Numbers indicate paragraph:  (Bartleby)

1. Tappan Zee,
1. St. Nicholas
1. Tarry Town

3.  Sleepy Hollow

5.  Hessian trooper   (1776? – Chatterton Hill)
“The Old Dutch Church”  (lots of good stuff -scroll down and read) 

9.  Ichabod – the name –  the brother of Ahitub per the Book of Samuel (OT) Ahitub means good – there are several Ahitubs in the Bible. 

9.  Crane – the name –  sounds gawky – like the bird.

10.   eel-pot –  A kind of basket for catching eels, having fitted into the mouth a funnelshaped entrance, like that of a wire mouse-trap, composed of flexible willow rods converging inward to a point, so that the eels can easily force their way in, but cannot escape.
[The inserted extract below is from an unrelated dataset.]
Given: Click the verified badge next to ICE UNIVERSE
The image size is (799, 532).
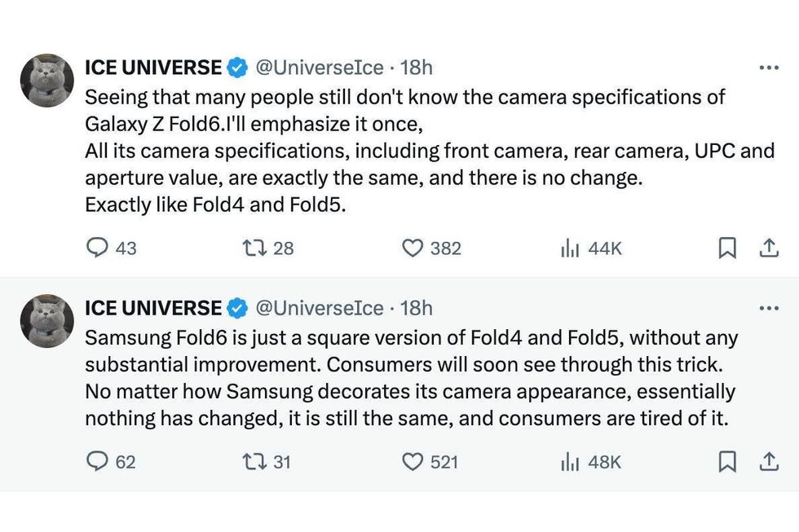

10 and on –  “spare the rod and spoil the child”  – King James Version of the Bible, Book of Proverbs, 13:24

“Teachers thought that each printed page was so important that it should be memorized. “Spare the rod and spoil the child” describes discipline in those days.”   From Colonial Students.   Also see American Elementary Schools in the 1600s. 
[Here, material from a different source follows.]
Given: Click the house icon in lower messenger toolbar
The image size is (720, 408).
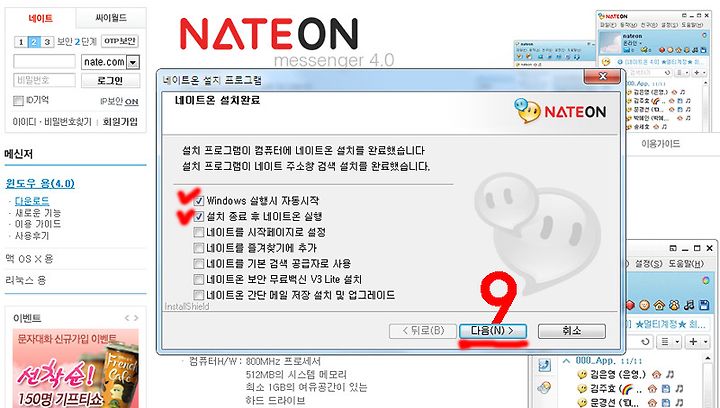Looking at the screenshot, I should 659,305.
16.  Cotton Mather’s history of New England Witchcraft
his book of Crane’s  must be 50+ years old because if the Revolution has ghosts then it’s after 1778 and Cotton Mather died in 1728 – the Salem witch trials were in 1692 and he wrote about them in Wonders of the Invisible World (1692).  It seems he wrote about witchcraft prior to the trials also.  From Amazon!   

17.   The whip-poor-will is a bird which is only heard at night. It receives its name from its note, which is thought to resemble those words.

21.    She was withal a little of a coquette, as might be perceived even in her dress, which was a mixture of ancient and modern fashions, as most suited to set off her charms.

21.   Saardam – A city of western Netherlands,  west-northwest of Amsterdam

22.   her paternal mansion  (very near Terrytown)

22.   Old Baltus Van Tassel –  Baltus – short for Balthazar = The Biblical Baltazars are rich

And here we come to the story of the quest for the maiden’s heart.  I’m laughing out loud.

27.  Brom Bones – short for Abraham – more Biblical –

36.   Hans Van Ripper – farmer – sounds ominous but this was prior to Jack the Ripper

LOTS of birds mentioned – why?

A slanting ray lingered on the woody crests of the precipices that overhung some parts of the river, giving greater depth to the dark-gray and purple of their rocky sides. A sloop was loitering in the distance, dropping slowly down with the tide, her sail hanging uselessly against the mast; and as the reflection of the sky gleamed along the still water, it seemed as if the vessel was suspended in the air.   41

Yeah? Is this sexual?

Also lots and lots of food!

the woman in white, that haunted the dark glen at Raven Rock,
Woman in White (Collins – 1859 – later) –  The Raven  (Poe – 1845, later)

Favorite lines:

“In this by-place of nature, there abode, in a remote period of American history, that is to say, some thirty years since, a worthy wight of the name of Ichabod Crane; who sojourned, or, as he expressed it, “tarried,” in Sleepy Hollow, for the purpose of instructing the children of the vicinity. He was a native of Connecticut; a State which supplies the Union with pioneers for the mind as well as for the forest, and sends forth yearly its legions of frontier woodsmen and country schoolmasters. The cognomen of Crane was not inapplicable to his person. He was tall, but exceedingly lank, with narrow shoulders, long arms and legs, hands that dangled a mile out of his sleeves, feet that might have served for shovels, and his whole frame most loosely hung together. His head was small, and flat at top, with huge ears, large green glassy eyes, and a long snipe nose, so that it looked like a weather-cock, perched upon his spindle neck, to tell which way the wind blew. To see him striding along the profile of a hill on a windy day, with his clothes bagging and fluttering about him one might have mistaken him for the genius of famine descending upon the earth, or some scarecrow eloped from a cornfield.”

Other links:

The legend of the Headless Horseman begins in Sleepy Hollow, New York. The Horseman was a Hessian of unknown rank, one of many hired to suppress the American Revolution. During the war, the Horseman was one of 51 Hessians killed in a battle for Chatterton Hill, wherein his head was severed by an American cannonball. He was buried in a graveyard outside a church. Thereafter he appears as a ghost, who presents to nightly travelers an actual danger (rather than the largely harmless fright produced by the majority of ghosts), presumably of decapitation.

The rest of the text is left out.